A new year can mean a fresh start, a chance to improve life and an opportunity to thrive. But keeping New Year’s resolutions can be an unexpected challenge for most.
The Orem Public Library is helping people push past the resolution roadblock. Its motto, “new year, new you,” focuses on leaving behind the past and getting a fresh start, with workshops in January teaching how to conquer the difficulties of following through with New Year resolutions.
The workshops will be a motivational strategy that helps locals get a head start on their New Year’s resolutions. The workshop themes were based off of the most commonly made resolutions, such as craftsmen skills, active lifestyle tips, home ownership advice, organizational help and healthy eating. Each workshop has specific instructors to help people follow through with their goals and give advice on how to maintain their progress.
The library held its first workshop with the leaders of the weekly Pins and Needles group last Thursday. Workshop instructors Jamie Bartlett and Chelsie Young provided a demonstration table that displayed their past knitting and crocheting projects. The projects displayed showed Bartlett and Young’s skill level as well as the variation in time put into each work.

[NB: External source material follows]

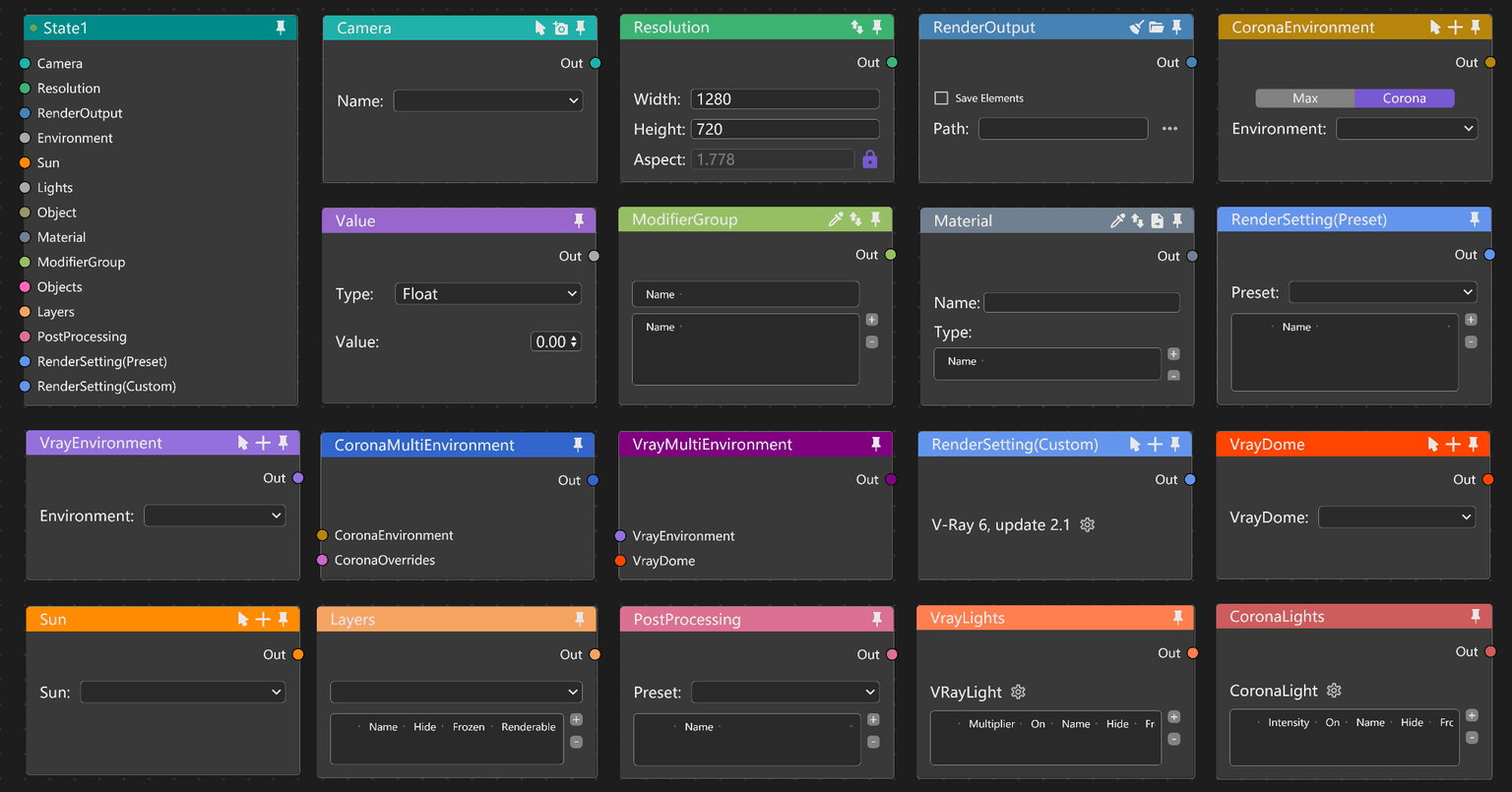Click the Value spinner arrows
Viewport: 1512px width, 792px height.
click(574, 342)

Workshop participant and library worker Marilee Clark has been knitting for most of her life but attended the workshop knowing she would learn from it.
“I want to get some new ideas for knitting and putting things together,” Clark said.
She mentioned that her resolution was not just about learning new things to knit, but to make time to do more things she enjoys doing — in this case, knitting.
Bartlett aided with knitting projects while Young helped with the crocheting part of the workshop. Both being self-taught, they view these skills as being easy to learn and beneficial to know.
“Move to learn, learn to do. You just can’t get frustrated,” Bartlett said as she taught BYU student David Leavitt how to do a pearl stitch.
Bartlett explained that although the skill of knitting is time consuming and requires patience, the skill is worthwhile and takes little time to learn.
Leavitt, being new to the art of knitting, did not know what to expect before he was introduced to the skill.
“I have wanted to learn how to knit for a while, and I just never had a chance to learn it until now,” Leavitt said.
He stated that although knitting was not his New Year’s resolution, “learning new things” was.
Within minutes of working with Bartlett, Leavitt was able to create a line of pearl stitches.
Another participant at the Pins and Needles workshop, Claire Hunter, showed interest in what Young and Bartlett had to teach.
“This is one of my New Year’s resolutions,” Hunter said. “I’d like to learn how to make some socks.”
This was not her first attempt at knitting, but the workshop helped her address questions and difficulties she had while beginning her project. Hunter mentioned that she wanted to come to the weekly Pins and Needles club in order to continue her progress throughout the new year.
Although the Pins and Needles workshop has come and gone, the library will host our other workshops throughout the rest of the month of January. These workshops include a dancing lesson from a professor of dance at BYU, a Utah Valley home ownership project, a night with an organization expert and a food-sense class with a certified nutrition educator.